• WORK TO COMPLETE: Please transcribe only the lines from the one holding "Given: Open the" through the final line of the data, both included, with no pictures.

• DATA SECTION:
-------
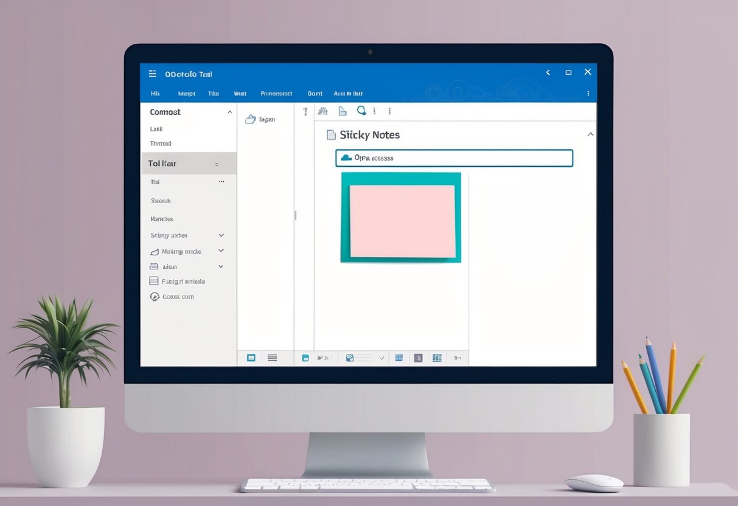Open the View menu in the ribbon
This screenshot has height=506, width=738.
point(240,93)
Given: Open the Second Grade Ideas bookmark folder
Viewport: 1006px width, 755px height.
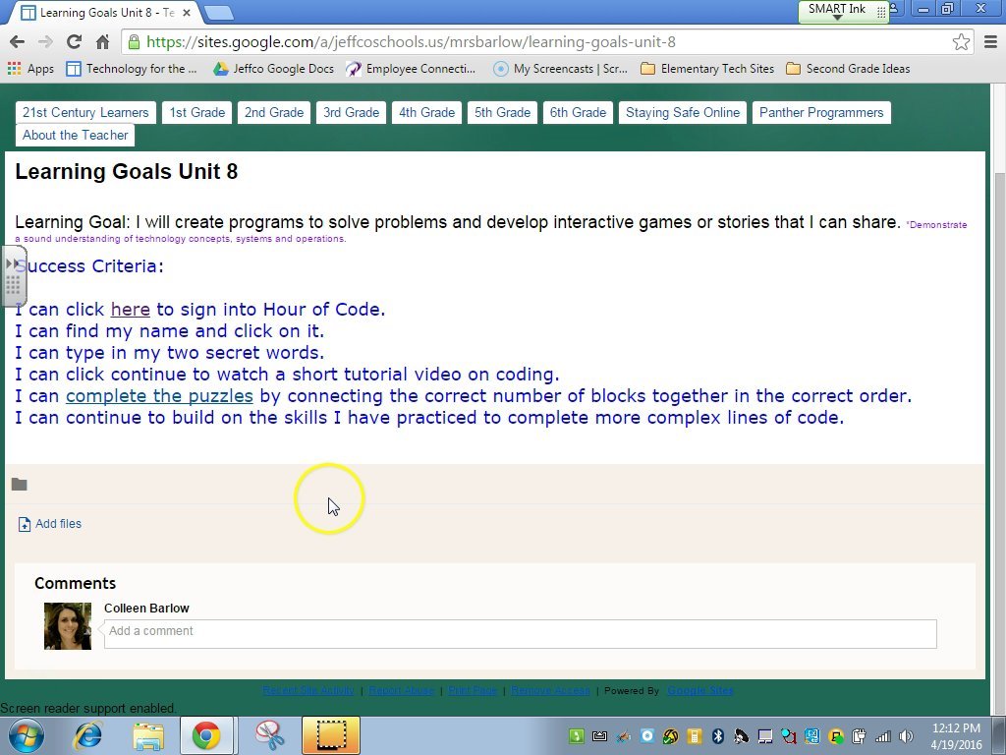Looking at the screenshot, I should [x=848, y=69].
-------
• FINISHED EXERCISE:
Given: Open the Second Grade Ideas bookmark folder
Viewport: 1006px width, 755px height.
Looking at the screenshot, I should [x=848, y=69].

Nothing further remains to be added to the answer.